Sunil Garodia Editor-in-Chief of indiacommentary.com. Current Affairs analyst and political commentator. Author of Cyber Scams in India, Digital Arrest, The Money Trap and The Human Hack

After the controversy over Jharkhand CM Hemant Soren’s tweet where he said that Prime Minister Modi spoke to him over telephone on the Covid situation in the state but regretted and alleged that the PM said his "mann ki baat" and did not do any "kaam ki baat", one read and reread the tweet numerous times to find out why it had offended so many BJP leaders who had come out to defend the Prime Minister, but one could not find anything grossly wrong in Hemant Soren’s anguish.

The BJP leaders supporting the Prime Minister have accused Soren of not following protocol and not having the decency of not attacking the Prime Minister in these troubled times. Even if the point is accepted and Soren is guilty of that, can we deny him the right to be anguished if the PM calls him to discuss the Covid situation in the state and allegedly launches into a monologue without giving Soren the opportunity to tell him the position in the state and how he wants the Centre to help? If what Soren says is true and the Prime Minister did not make any attempt to know from Soren about the state’s Covid situation and the help it needed from the Centre, wasn’t the phone call unnecessary?

It is true as the BJP leaders have pointed out that in these troubled times, the hands of the Prime Minister must be strengthened and all political parties and leaders must come together to help the government in the war against the dreaded coronavirus. But to clap, one needs two hands. As Pratap Bhanu Mehta, otherwise a trenchant critic of the NDA government has written in the Indian Express, this is a time for national unity and the lead for that must come from the Prime Minister and the opposition must cooperate without politicizing the matter.

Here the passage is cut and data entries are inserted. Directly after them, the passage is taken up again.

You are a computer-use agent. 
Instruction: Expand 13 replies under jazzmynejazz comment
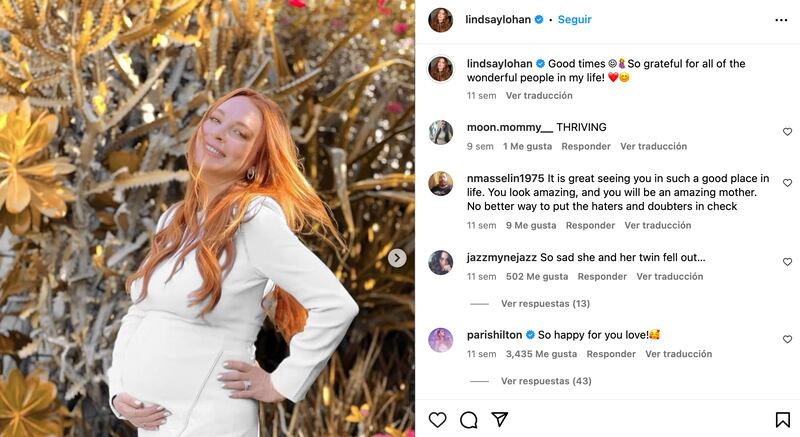pyautogui.click(x=545, y=303)
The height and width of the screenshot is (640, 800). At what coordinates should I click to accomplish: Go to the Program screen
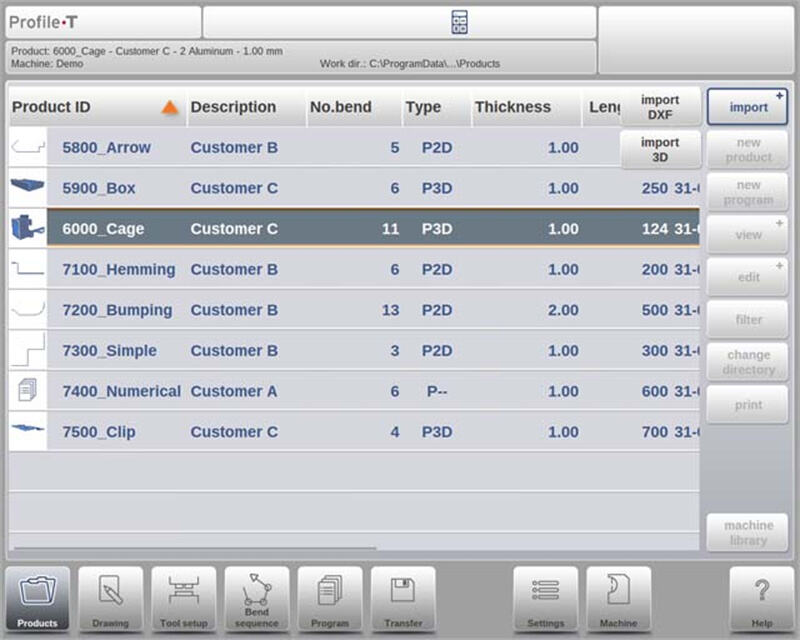330,599
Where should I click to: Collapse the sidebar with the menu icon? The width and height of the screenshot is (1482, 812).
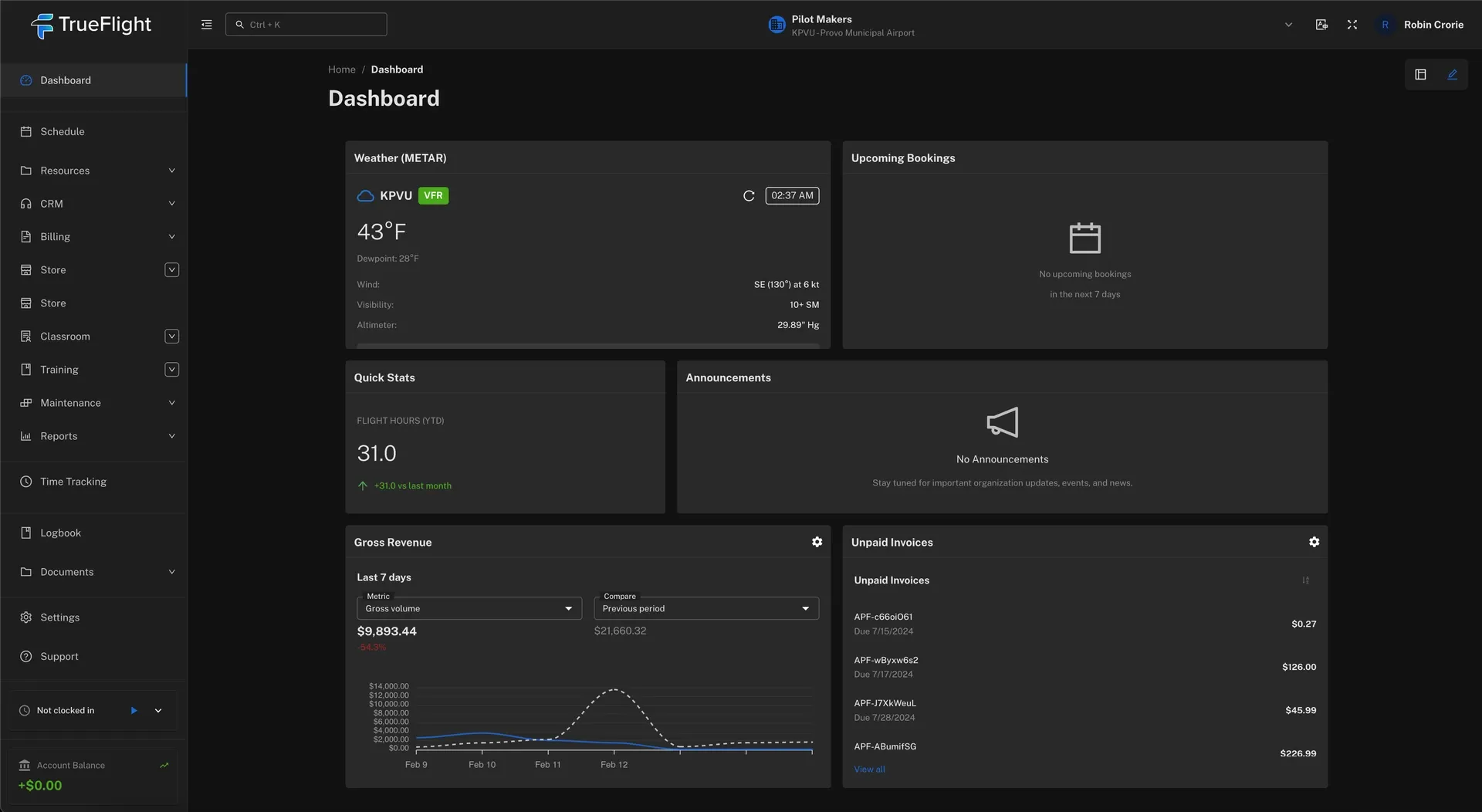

But if the Prime Minister calls the chief minister of a state to discuss about the Covid situation in his state and then allegedly does not give him the opportunity to explain his position, it indicates that he is not seeking cooperation but only wishing to make his views known to the states. The anguish of the chief minister is then justified. That is not the way to fight Covid and save lives. The Centre must make an earnest attempt to involve all political parties and as suggested by Mehta, draw up a national plan to fight Covid. The Prime Minister must take the lead in this regard. His government has the mandate and he has the stature to do so.